M. [U] [N] et Mme [X] [N] ont formé un pourvoi incident contre le même arrêt.
La demanderesse au pourvoi principal, invoque, à l'appui de son recours, trois moyens de cassation.
Les demandeurs au pourvoi incident, invoquent, à l'appui de leur recours, deux moyens de cassation.
Le dossier a été communiqué au procureur général.
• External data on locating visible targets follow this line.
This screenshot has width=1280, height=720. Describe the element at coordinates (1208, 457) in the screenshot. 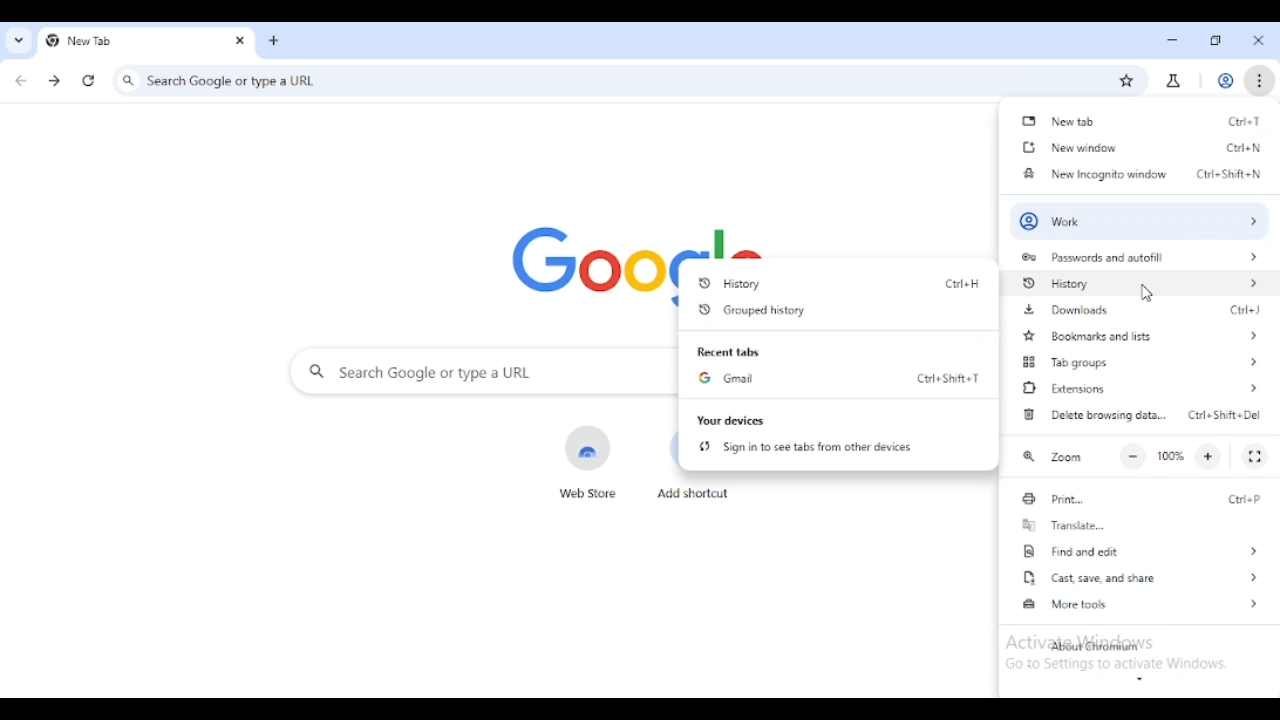

I see `make text larger` at that location.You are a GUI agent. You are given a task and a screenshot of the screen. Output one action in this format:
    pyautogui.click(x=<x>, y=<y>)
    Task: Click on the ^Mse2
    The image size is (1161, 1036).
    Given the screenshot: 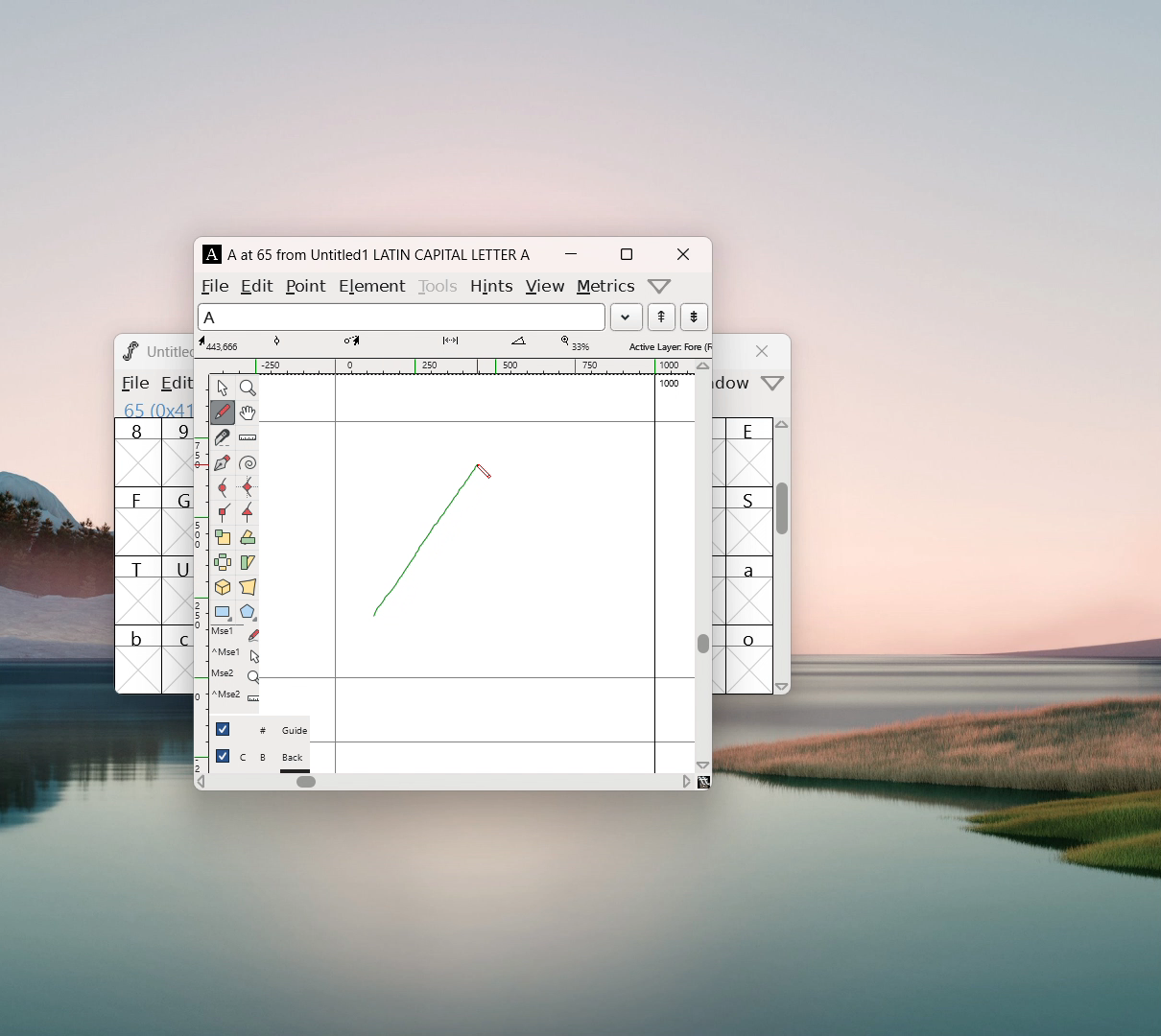 What is the action you would take?
    pyautogui.click(x=236, y=653)
    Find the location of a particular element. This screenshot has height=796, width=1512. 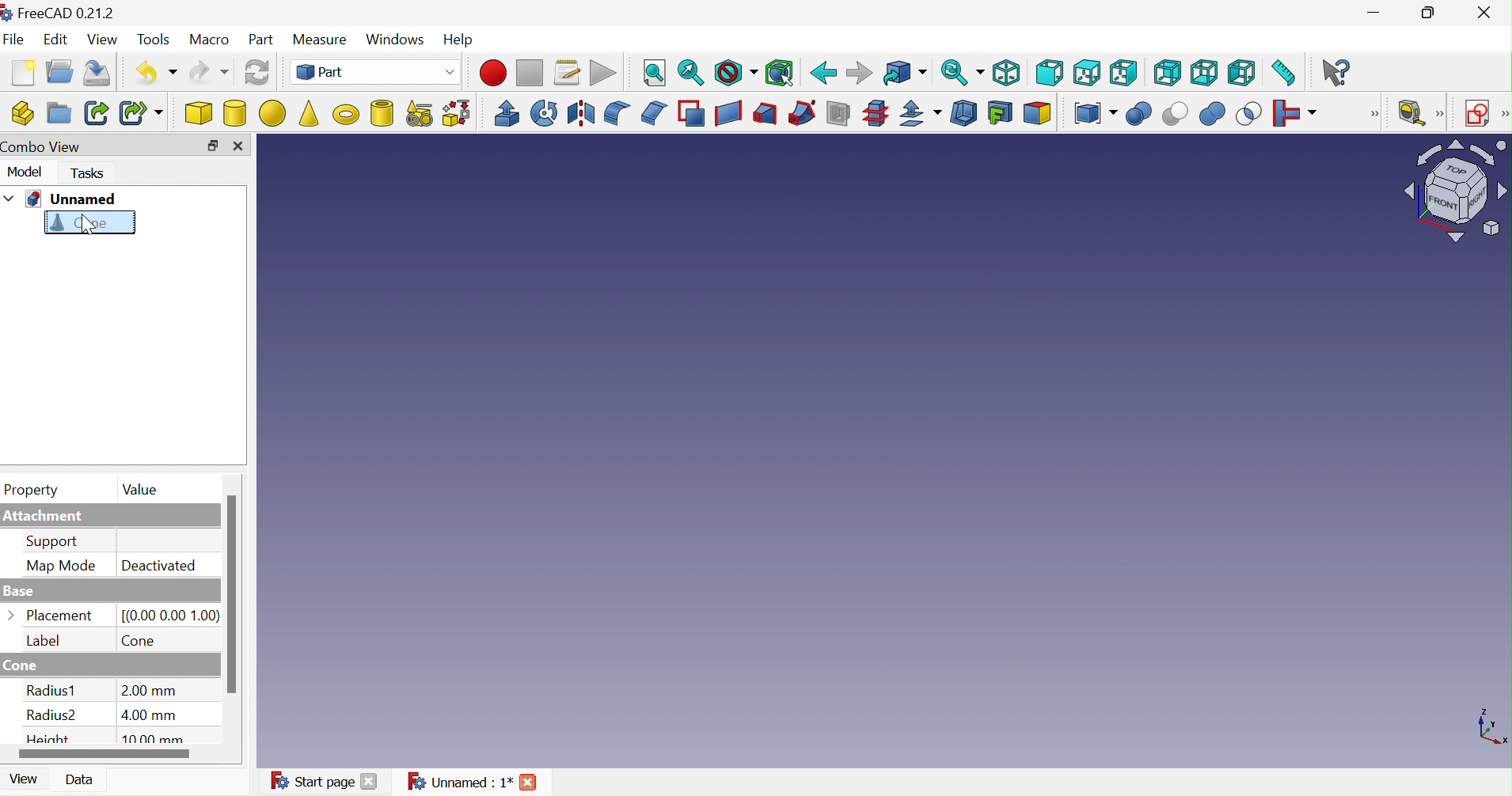

Drop down is located at coordinates (9, 198).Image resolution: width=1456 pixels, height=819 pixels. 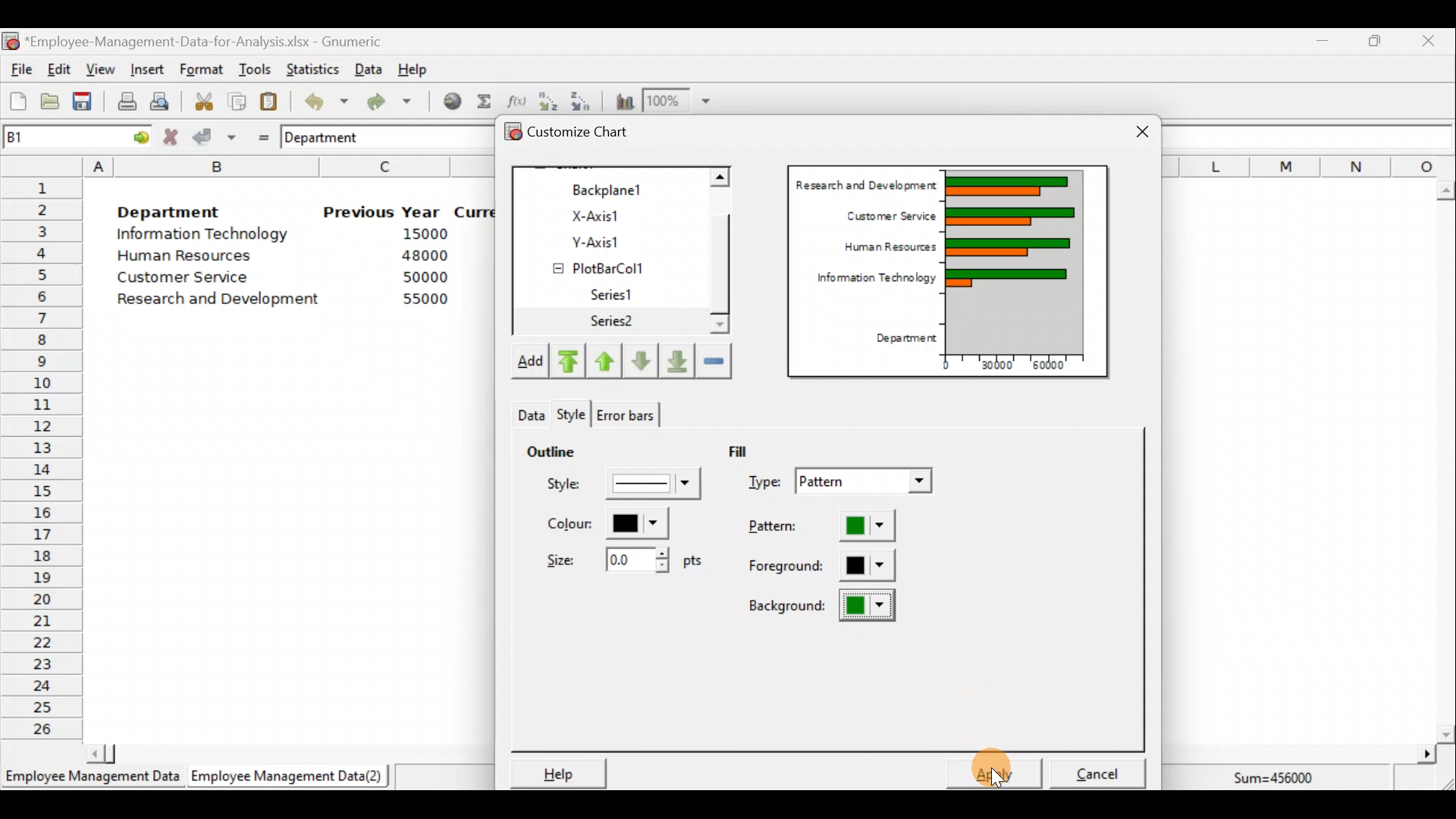 I want to click on Remove, so click(x=713, y=360).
Sur le rapport de Mme Daniel, conseiller référendaire, les observations de la SCP Marc Lévis, avocat de Mme [H], de la SCP Gatineau, Fattaccini et Rebeyrol, avocat de M. [U] [N] et Mme [X] [N], après débats en l'audience publique du 2 juillet 2024 où étaient présentes Mme Champalaune, président, Mme Daniel, conseiller référendaire rapporteur, Mme Auroy, conseiller doyen, et Mme Layemar, greffier de chambre,
la première chambre civile de la Cour de cassation, composée des président et conseillers précités, après en avoir délibéré conformément à la loi, a rendu le présent arrêt.
Faits et procédure
1. Selon l'arrêt attaqué (Rouen, 2 mars 2022), [E] [N] est décédé le 5 août 2000, en laissant pour lui succéder Mme [X] [N] et M. [U] [N] (les consorts [N]), ses enfants nés d'une première union, et Mme [H], son épouse commune en biens, usufruitière, en vertu d'une donation notariée, de l'universalité des biens composant la succession, comprenant notamment un bien immeuble situé à Villequier.
2. Un arrêt du 7 septembre 2005 a dit que Mme [H] avait commis un recel successoral et de communauté sur la somme de 87 658 euros et sur un véhicule, ainsi qu'un recel successoral sur un autre véhicule, et a sursis à statuer sur les modalités de mise en oeuvre des sanctions du recel.
3. Un arrêt du 7 juin 2006 a constaté que Mme [H] ne pouvait prétendre à aucune part sur la somme de 87 658 euros et sur les véhicules recelés, a évalué ces véhicules, et a dit que le notaire devrait intégrer ces sommes avec intérêt au taux légal à compter du 5 août 2000 à la part des consorts [N] dans la succession de leur père.
Examen des moyens
Sur les premier, deuxième et troisième moyens, le dernier pris en sa première branche, du pourvoi principal
4. En application de l'article 1014, alinéa 2, du code de procédure civile, il n'y a pas lieu de statuer par une décision spécialement motivée sur ces griefs qui ne sont manifestement pas de nature à entraîner la cassation.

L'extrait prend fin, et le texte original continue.